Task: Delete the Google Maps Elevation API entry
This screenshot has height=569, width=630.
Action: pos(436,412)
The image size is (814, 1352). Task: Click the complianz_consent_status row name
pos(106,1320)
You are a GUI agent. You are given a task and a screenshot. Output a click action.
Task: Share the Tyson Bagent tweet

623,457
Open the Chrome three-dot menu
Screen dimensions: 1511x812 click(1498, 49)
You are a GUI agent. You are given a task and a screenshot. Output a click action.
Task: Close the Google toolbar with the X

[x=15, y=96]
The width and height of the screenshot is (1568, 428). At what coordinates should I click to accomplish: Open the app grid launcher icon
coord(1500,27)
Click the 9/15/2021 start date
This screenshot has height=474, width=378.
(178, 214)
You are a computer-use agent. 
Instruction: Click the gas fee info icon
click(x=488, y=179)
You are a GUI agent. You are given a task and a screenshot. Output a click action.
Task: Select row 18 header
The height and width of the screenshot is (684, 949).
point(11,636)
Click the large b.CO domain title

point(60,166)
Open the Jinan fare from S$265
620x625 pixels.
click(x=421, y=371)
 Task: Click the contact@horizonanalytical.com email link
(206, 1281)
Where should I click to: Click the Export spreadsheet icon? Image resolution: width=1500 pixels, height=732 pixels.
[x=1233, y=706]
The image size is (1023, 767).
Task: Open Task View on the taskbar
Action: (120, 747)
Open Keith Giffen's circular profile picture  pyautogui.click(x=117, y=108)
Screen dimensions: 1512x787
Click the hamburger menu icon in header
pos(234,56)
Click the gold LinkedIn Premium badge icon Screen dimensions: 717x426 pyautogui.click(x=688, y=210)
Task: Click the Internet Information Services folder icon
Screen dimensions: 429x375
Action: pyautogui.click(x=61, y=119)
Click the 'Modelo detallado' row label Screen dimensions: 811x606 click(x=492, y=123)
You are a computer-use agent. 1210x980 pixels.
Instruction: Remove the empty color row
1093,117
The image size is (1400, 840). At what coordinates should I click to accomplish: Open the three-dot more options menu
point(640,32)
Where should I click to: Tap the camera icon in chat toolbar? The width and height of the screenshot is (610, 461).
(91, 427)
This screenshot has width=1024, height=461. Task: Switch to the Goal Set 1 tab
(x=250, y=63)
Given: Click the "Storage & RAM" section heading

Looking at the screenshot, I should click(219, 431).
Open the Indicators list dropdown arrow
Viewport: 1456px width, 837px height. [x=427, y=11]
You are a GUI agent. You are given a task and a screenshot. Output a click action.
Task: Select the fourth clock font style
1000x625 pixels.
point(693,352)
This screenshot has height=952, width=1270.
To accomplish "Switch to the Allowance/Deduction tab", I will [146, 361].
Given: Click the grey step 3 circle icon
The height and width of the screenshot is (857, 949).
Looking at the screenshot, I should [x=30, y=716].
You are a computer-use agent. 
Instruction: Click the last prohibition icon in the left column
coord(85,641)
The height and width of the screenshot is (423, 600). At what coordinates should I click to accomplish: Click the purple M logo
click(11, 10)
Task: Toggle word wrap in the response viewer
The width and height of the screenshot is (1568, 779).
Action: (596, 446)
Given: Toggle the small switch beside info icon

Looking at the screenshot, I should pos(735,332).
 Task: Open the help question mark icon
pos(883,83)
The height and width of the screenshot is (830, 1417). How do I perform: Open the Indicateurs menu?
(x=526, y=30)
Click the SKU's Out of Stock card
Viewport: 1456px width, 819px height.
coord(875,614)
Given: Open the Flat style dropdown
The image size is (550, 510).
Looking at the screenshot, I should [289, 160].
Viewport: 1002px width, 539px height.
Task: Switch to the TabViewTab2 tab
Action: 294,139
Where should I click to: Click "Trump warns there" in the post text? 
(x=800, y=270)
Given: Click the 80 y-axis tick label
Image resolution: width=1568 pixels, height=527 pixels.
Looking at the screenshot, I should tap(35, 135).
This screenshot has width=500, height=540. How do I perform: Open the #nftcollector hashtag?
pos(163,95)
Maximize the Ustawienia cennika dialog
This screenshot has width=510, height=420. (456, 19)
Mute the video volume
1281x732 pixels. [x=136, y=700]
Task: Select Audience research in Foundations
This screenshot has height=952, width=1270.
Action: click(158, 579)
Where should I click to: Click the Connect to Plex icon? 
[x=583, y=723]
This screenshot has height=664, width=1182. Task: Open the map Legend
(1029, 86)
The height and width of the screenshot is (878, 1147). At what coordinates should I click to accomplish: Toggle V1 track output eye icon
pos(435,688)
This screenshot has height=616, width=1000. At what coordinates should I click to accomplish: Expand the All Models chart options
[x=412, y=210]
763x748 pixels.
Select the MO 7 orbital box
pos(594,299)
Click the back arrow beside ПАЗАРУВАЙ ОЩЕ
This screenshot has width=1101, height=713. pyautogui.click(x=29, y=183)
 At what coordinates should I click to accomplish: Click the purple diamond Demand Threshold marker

· · · ·

GIVEN REQUEST
Count the lines in the entries above that contain the string "Google", matching case exactly, and reply with the number alone.

WRITTEN REPLY
2